What to produce.
What you produce should be the lines from the line containing "The image size is (800, 480)." through the last line below, both ends included, reproduced exactly and without pictures.
────────────────────
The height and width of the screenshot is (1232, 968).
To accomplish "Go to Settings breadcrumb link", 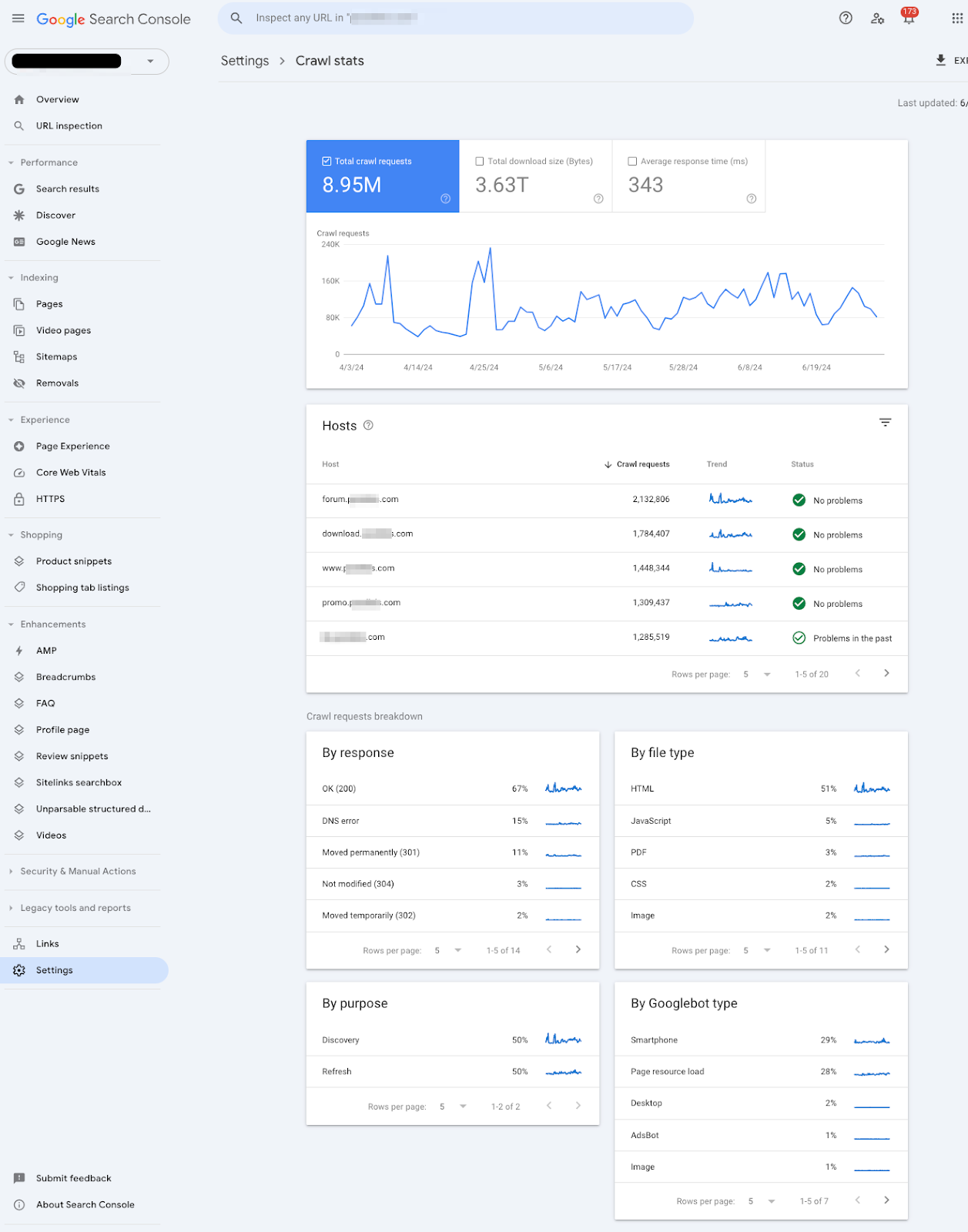I will click(245, 61).
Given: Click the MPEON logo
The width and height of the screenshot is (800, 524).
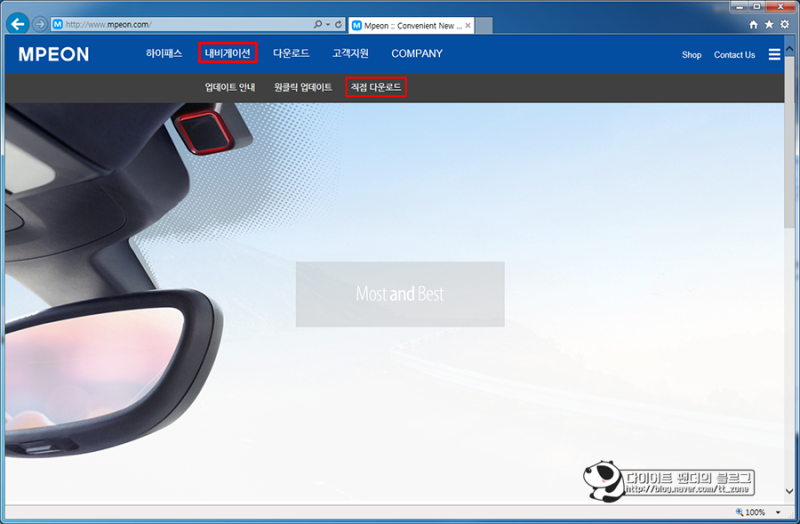Looking at the screenshot, I should [54, 54].
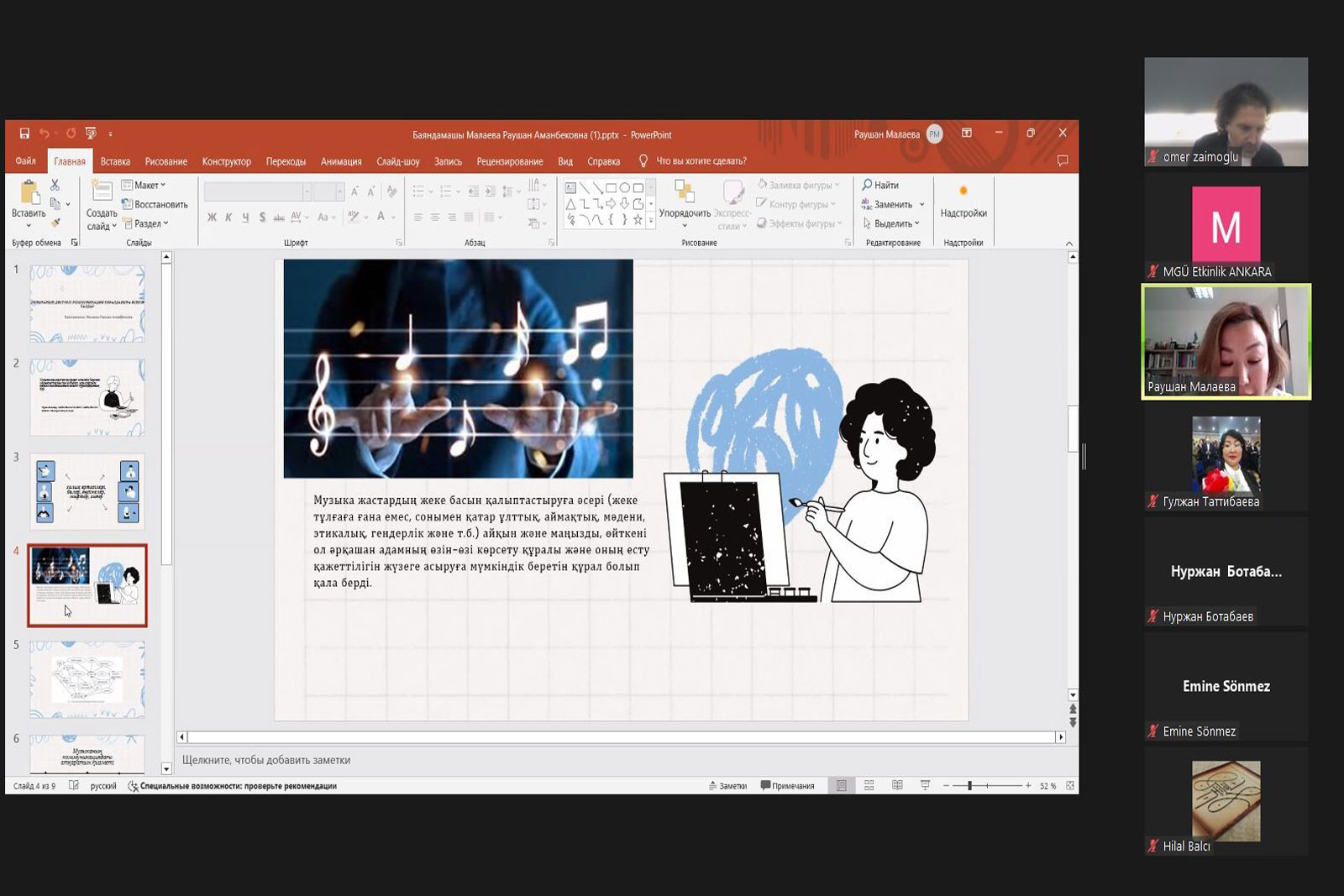Image resolution: width=1344 pixels, height=896 pixels.
Task: Toggle the Notes (Заметки) pane
Action: [727, 785]
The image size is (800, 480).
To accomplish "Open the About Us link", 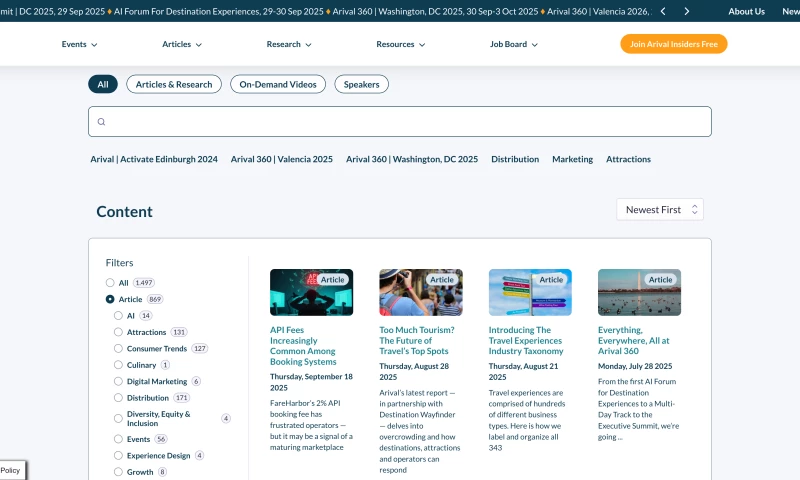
────────────────────
Response area.
The image size is (800, 480).
To accomplish "Open the About Us link", 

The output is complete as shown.